18. Lake Mineral Wells State Park Entrance
100 Park Road 71 | GPS: 32.806981, -98.044884
The state park was once a part of the military training area. There are two points of interest with viewable access:
(1) the Ammunition Bunkers
(2) the Helipads.
19. Ammunition Bunkers
Cross Timbers Trail Head | GPS: 32.83427217712762, -98.03633610440953
Just beyond the Cross Timbers Trailhead, you’ll see a fenced in area that contains the Ammunitions Bunkers. There is an historic interpretive panel that depicts a short history of Fort Wolters.
Cross Timbers Back Country Trail (Green Trail) | GPS: 32.846277, -98.028892
There are 16 concrete helipads. To access this area, you must begin at the Cross Timbers Trail Head and hike out. Make sure to wear good hiking shoes and carry plenty of water.

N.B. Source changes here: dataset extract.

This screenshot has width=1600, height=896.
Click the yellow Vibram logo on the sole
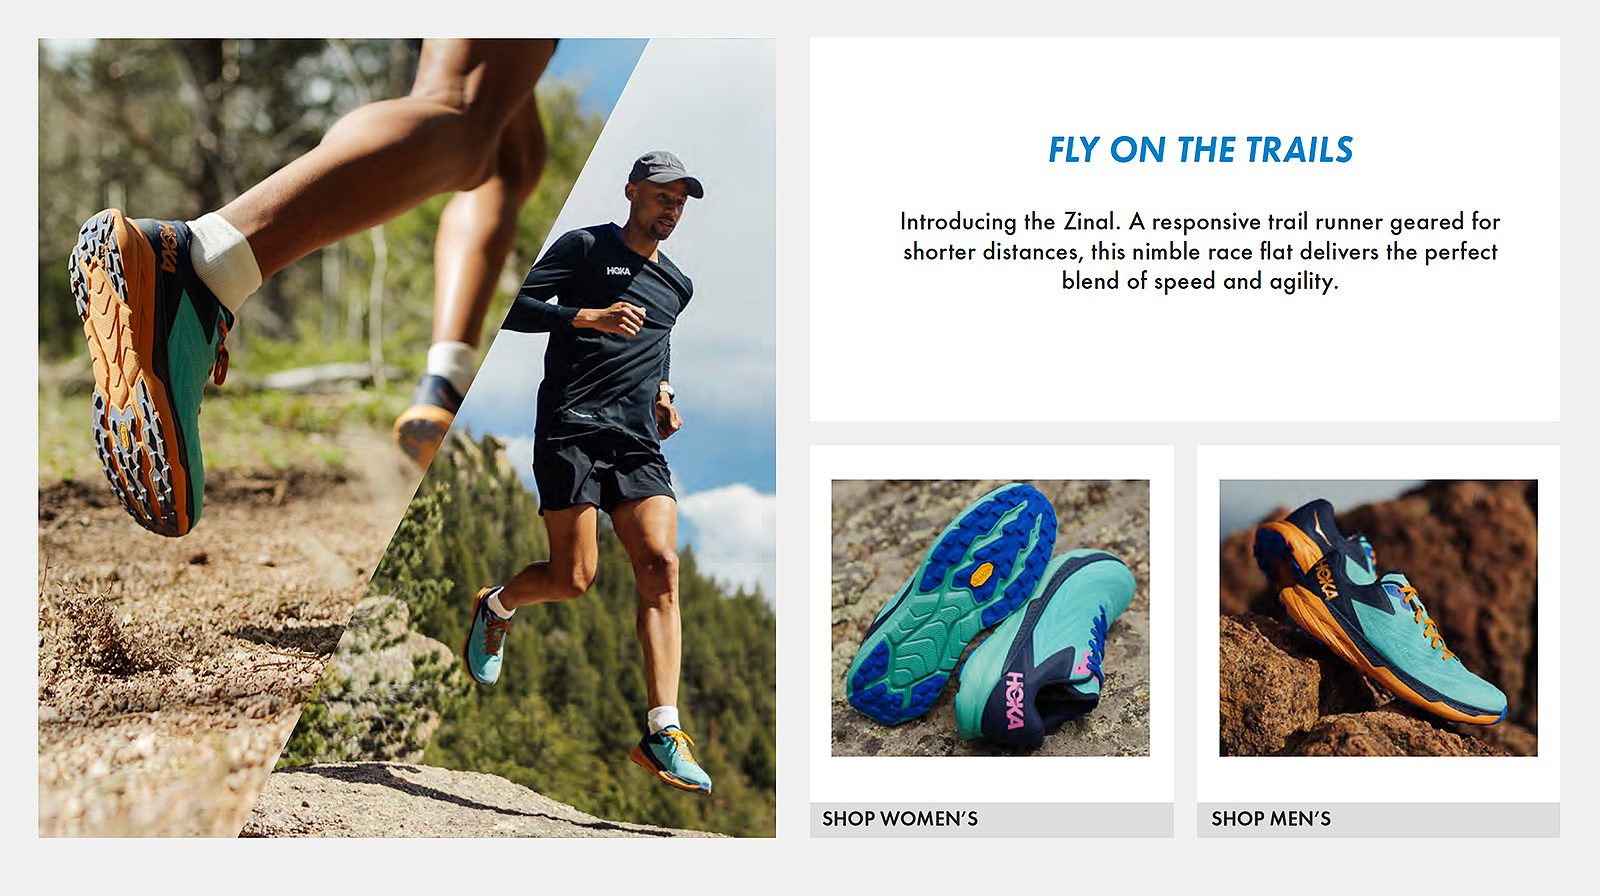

21. National Vietnam War Museum & Gardens
12685 E Hwy 180 | GPS: 32.800005, -98.038985
Dedicated to creating an understanding of the Vietnam Era, the museum offers multiple indoor and outdoor exhibits: Vietnam Memorial Gardens, 300’ scale replica of the Vietnam Memorial wall in Washington, D.C., a Huey mounted 20’ in the air, an AMTRAC (LVTP-5), Southern Airways Exhibit, Hootch Exhibit.
22. Clark Gardens Botanical Park
567 Maddox Road | GPS 32.803048, -98.024799
Clark Gardens Botanical Park was once a WWII Training Site though there are no longer any visible remnants.
23. Dempsey Heliport
Hwy 180 between Mineral Wells & Palo Pinto | GPS: 32.773357, -98.272250
Dempsey Army Heliport was built as a satellite field to service Fort Wolters. The heliport is currently inactive, and the property belongs to Palo Pinto County.
24. Jack Llewellyn Knight’s Grave & Marker
731 Holders Chapel Road behind the church | GPS: 32.8036118 -98.0045166
Jack Knight, a Garner native posthumously received a Congressional Medal of Honor for his courage and bravery during WWII. His remains are buried in Holders Memorial Chapel Cemetery in Cool, Texas.